確かに僕のプレーは見た目が派手派ではない。シュートを決めるわけでもない。 
でも、ボールに直接関わっていない場面での動きをしっかり繰り返すことで、周りが 
生きてくることがある。サッカーには、そういう役割を担う選手が必要だと思う。 
例えば、右サイドでMF小笠原がボールを持っていたとする。そこで僕がオーバー 
ラップすれば、小笠原をマークしている相手DFの位置は僕のほうにずれる。小笠原 
はどうなるか。相手のマークが緩くなり、視野が広がって余裕ができる。センタリングも 
あげられるし、中にドリブルで切りこむこともできる。

練習課題 1:
次の(a)〜(c)が本文の内容と合っているかどうか、それぞれ「はい」か「いいえ」で答え、判断の根拠となる本文の言葉をそのまま引用してください。
(a) 筆者は、自分がシュートを決める役割を担っていると述べている。
(b) 例の中で、小笠原は左サイドでボールを持っている。
(c) 筆者がオーバーラップすると、小笠原に対する相手のマークが緩くなる。
本文とリストは互いに関係がない。

表示情報:
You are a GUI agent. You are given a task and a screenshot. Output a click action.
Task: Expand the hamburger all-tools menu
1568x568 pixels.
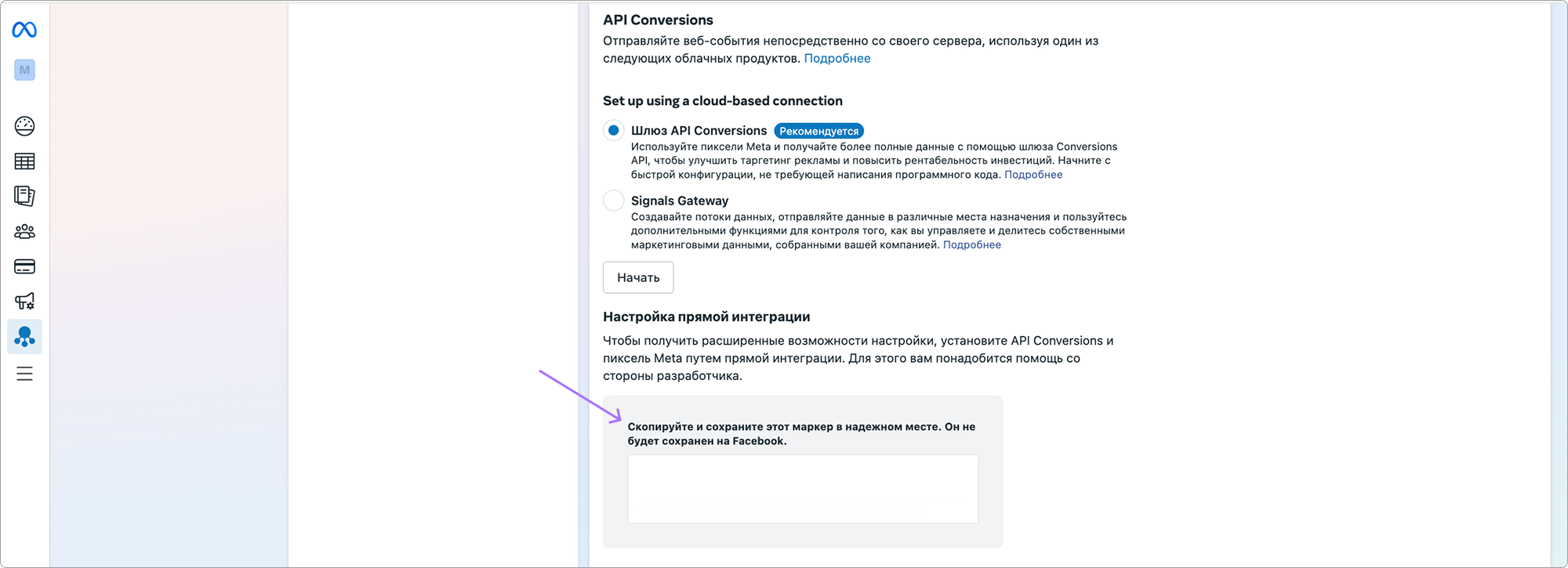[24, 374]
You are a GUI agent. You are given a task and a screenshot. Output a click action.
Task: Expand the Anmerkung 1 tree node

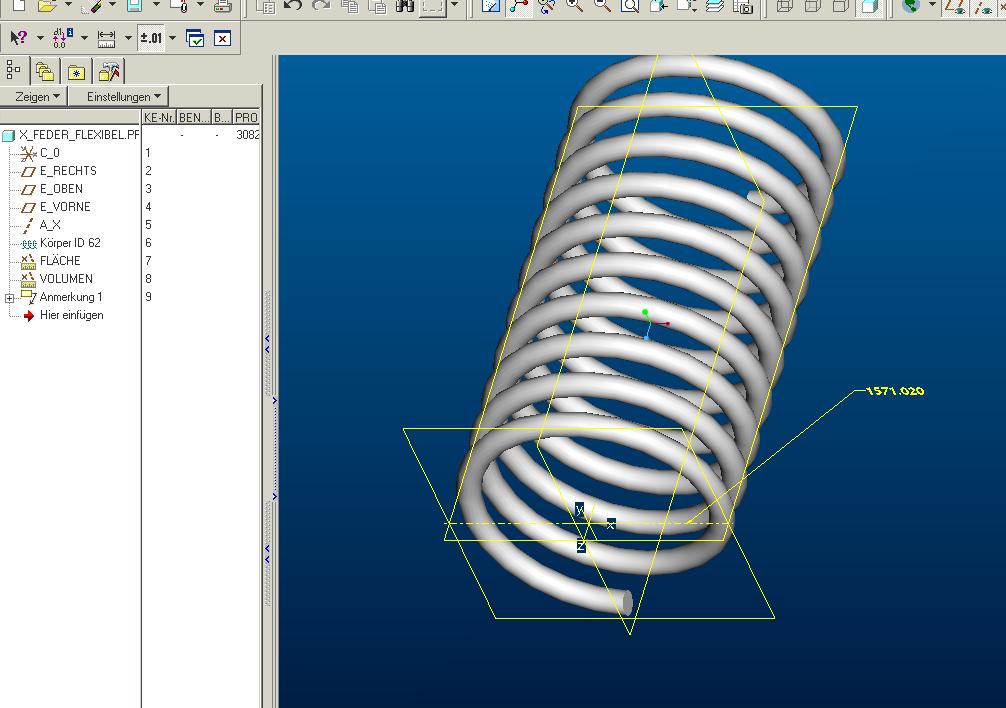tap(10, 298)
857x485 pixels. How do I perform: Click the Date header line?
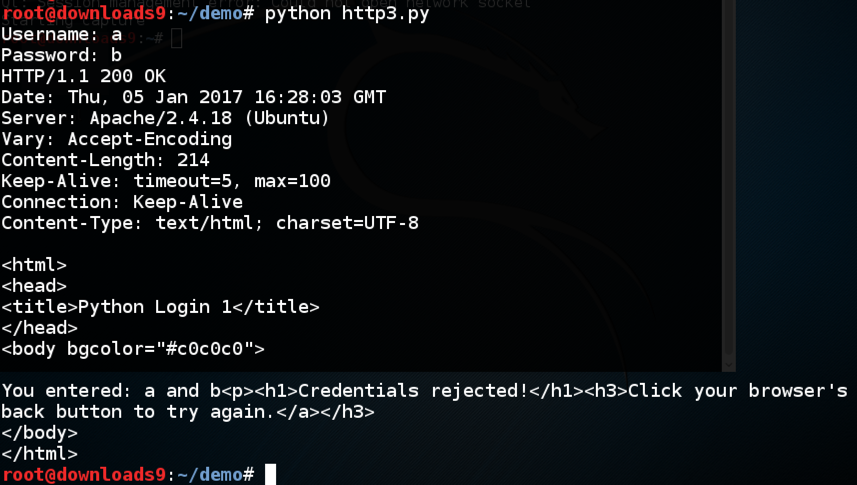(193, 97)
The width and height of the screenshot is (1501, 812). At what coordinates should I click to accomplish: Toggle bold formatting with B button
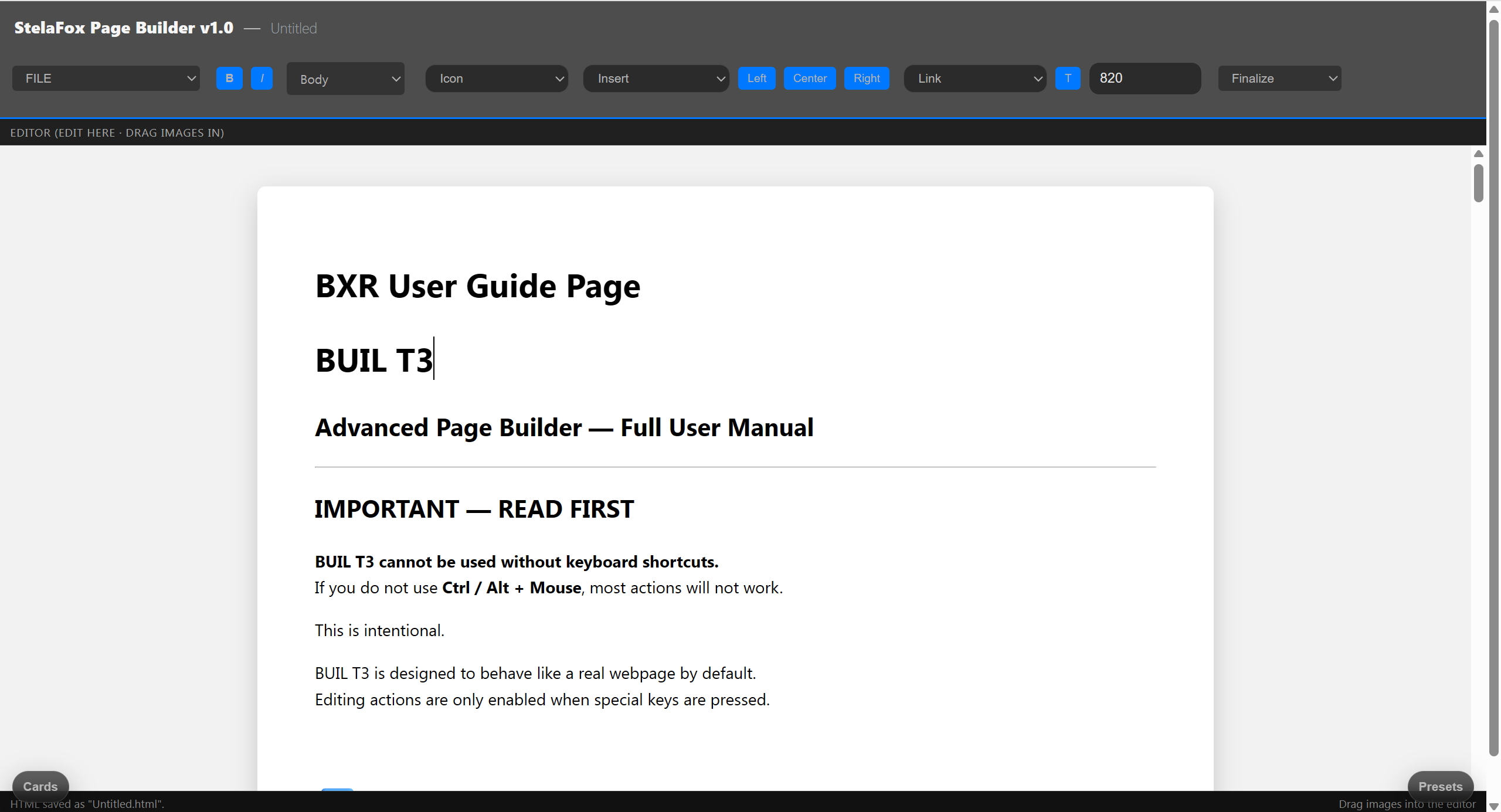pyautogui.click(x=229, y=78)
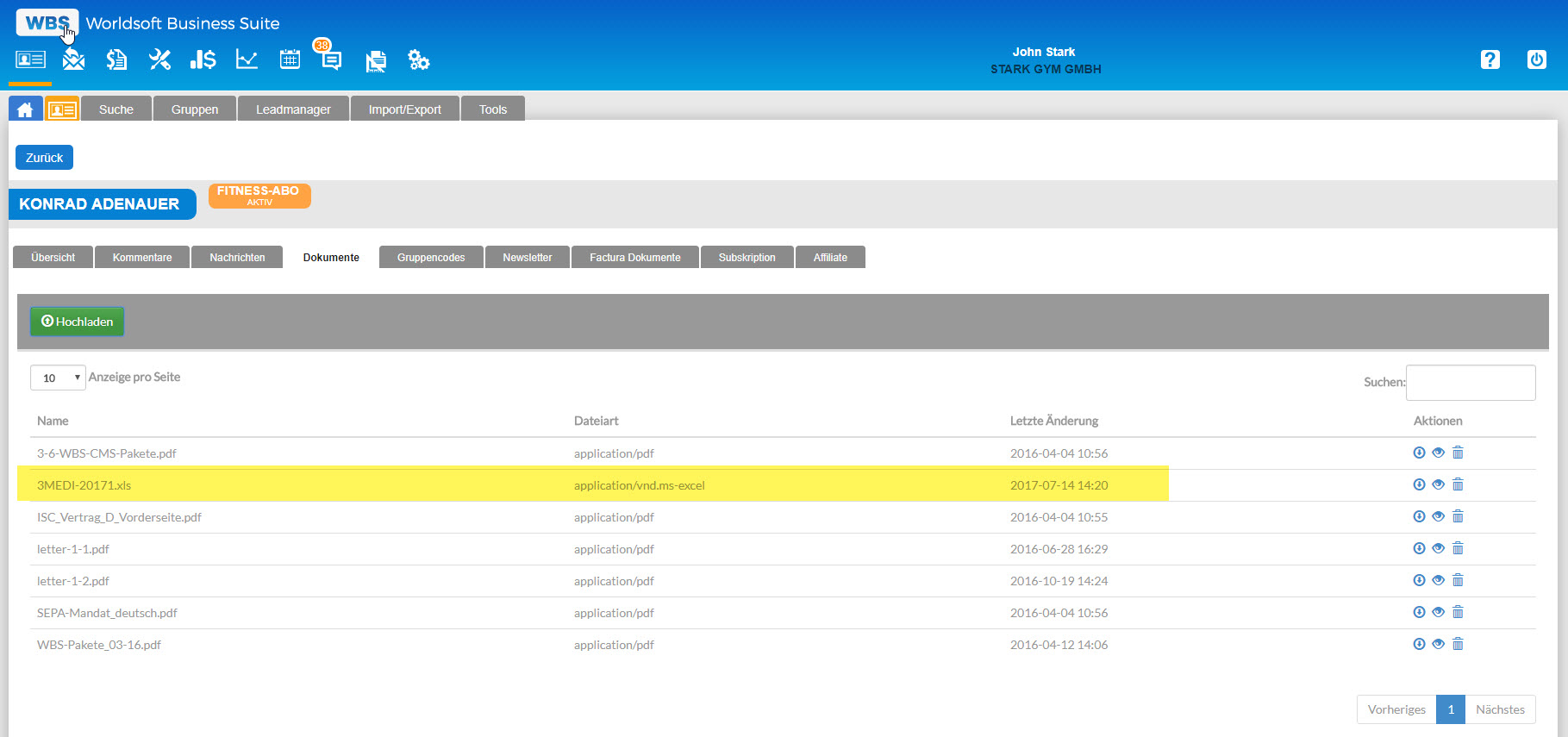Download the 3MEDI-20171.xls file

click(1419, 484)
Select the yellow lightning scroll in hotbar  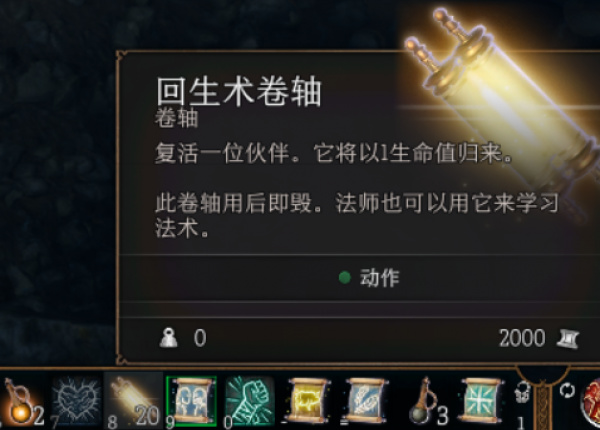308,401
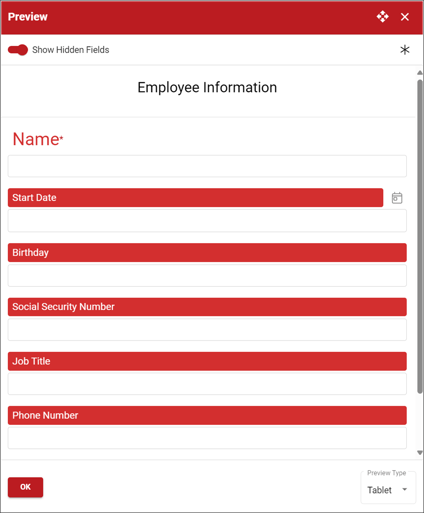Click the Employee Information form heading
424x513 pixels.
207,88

練習課題 2: リストの冒頭から「tap(10, 298)」を含む行までを、「Expand」を「Open」に置き換える形で編集し、ほかは変えずに書き出してください。画像は解答に含めないでください。

記述解答 1:
(a) いいえ。「シュートを決めるわけでもない。」
(b) いいえ。「右サイドでMF小笠原がボールを持っていたとする。」
(c) はい。「相手のマークが緩くなり、視野が広がって余裕ができる。」

記述解答 2:
You are a GUI agent. You are given a task and a screenshot. Output a click action.
Task: Open the hamburger all-tools menu
1568x568 pixels.
[24, 374]
You are a GUI agent. You are given a task and a screenshot. Output a click action.
Task: Open the Anmerkung 1 tree node

tap(10, 298)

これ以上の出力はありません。